The longest-serving Italian Prime Minister since the Second World War has survived multiple confidence votes and scandal about his personal life, but the economic crisis threatening Italy appears to have finally claimed his scalp.
On Tuesday, he promised to leave officeas soon as the austerity measures agreed with the European Union were passed by Italy's government.
The Italian yield curve has inverted, with yields on two year and five year debt rising above the 10 year yield.
Italian bond yields are likely to shoot up across the board again after clearing house LCH.Clearnet SA raised the initial margin call applied to Italian debt by between 3.5 and 5 percentage points across the board.
The clearing house said in a statement on its website that the initial margin call on 7- to 10-year debt will go up by 5 percentage points to 11.65 percent at the market close Wednesday and will impact on margin calls from Thursday.
The margin call will lead to a less healthy primary market for Italian government debt, Jim McCaughan, chief executive of Principal Global Investors, told CNBC Wednesday.
Yields on 10 year Italian bonds are already climbing closer to the key point of 7 percent, which could make Italy's debt repayments unsustainably expensive.
"This is one more move that makes it even more difficult for Italy to roll over its debt next year," McCaughan said. "It shows the Italian authorities that they're in a dangerous market. Investors are likely to respond to this and probably buy less debt at a reasonable price."
There are several candidates whose names are in the frame to succeed Berlusconi. Mario Monti, the former European competition commissioner, who is well-respected internationally, could head a temporary technocratic government.

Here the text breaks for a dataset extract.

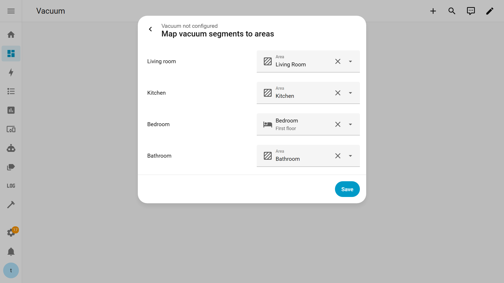
Task: Click the edit dashboard pencil icon
Action: click(x=490, y=11)
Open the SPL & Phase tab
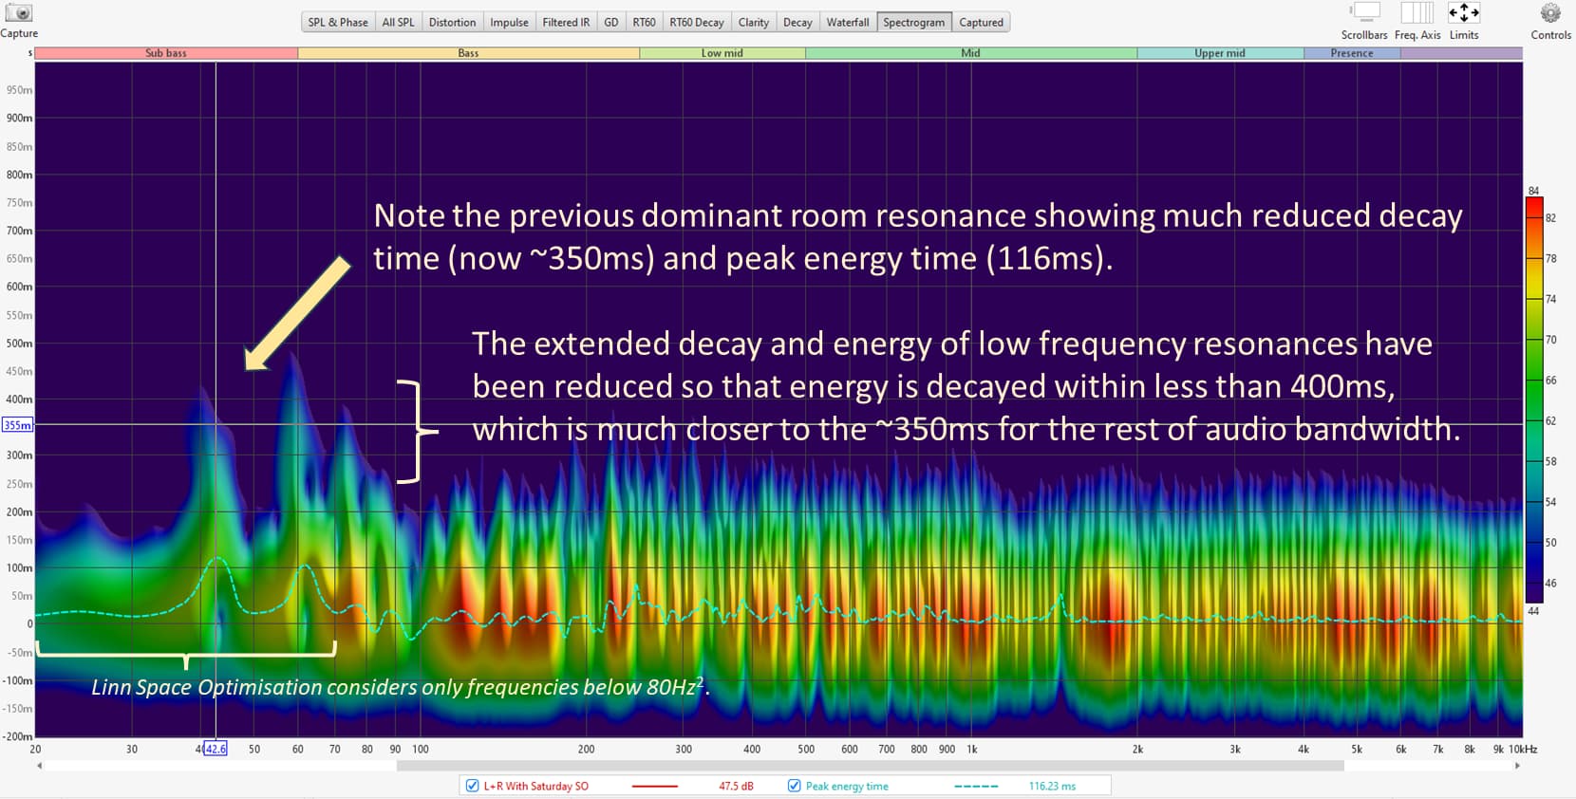Image resolution: width=1576 pixels, height=799 pixels. (x=338, y=22)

"There are a lot of experienced technocrats in Italy – that's one of the things they do very well," Tina Fordham, MD and senior political analyst at Citi, told CNBC Wednesday.
Gianni Letta, 76, Berlusconi's cabinet under-secretary who is known as a skilled behind-the-scenes fixer, has also been mentioned as a potential successor.
Angelino Alfano, the 41-year-old former justice minister, believed to be favored by Berlusconi, could be tainted by his links to the Berlusconi government. He brought in a law, later scrapped, which helped shelter the prime minister from trials.
Roberto Antonione, one of the MPs in Berlusconi's government who publicly rebelled against him, told CNBC that he thinks the best way forward is to form a new government from within the existing coalition.
"We have to face the difficulties in front of us," he said. "All the politicians have to understand this and do everything to solve this problem. We have no other possibilities so we must do it."
He added that Italy should also try to do everything asked of it by the European Commission.
"When you have got this kind of pressure it will touch the banking sector across Europe," Marcello Zanardo, senior research analyst at Sanford Bernstein, who favors a technocratic government led by Monti, told CNBC Wednesday.
"A technical government is the best solution at the moment. You can blame the guy from abroad to implement what you need to do, and find a political consensus over time."
"In the meantime, you have someone from outside who knows the country extremely well, who is well respected internationally, and who will sort it out," he added.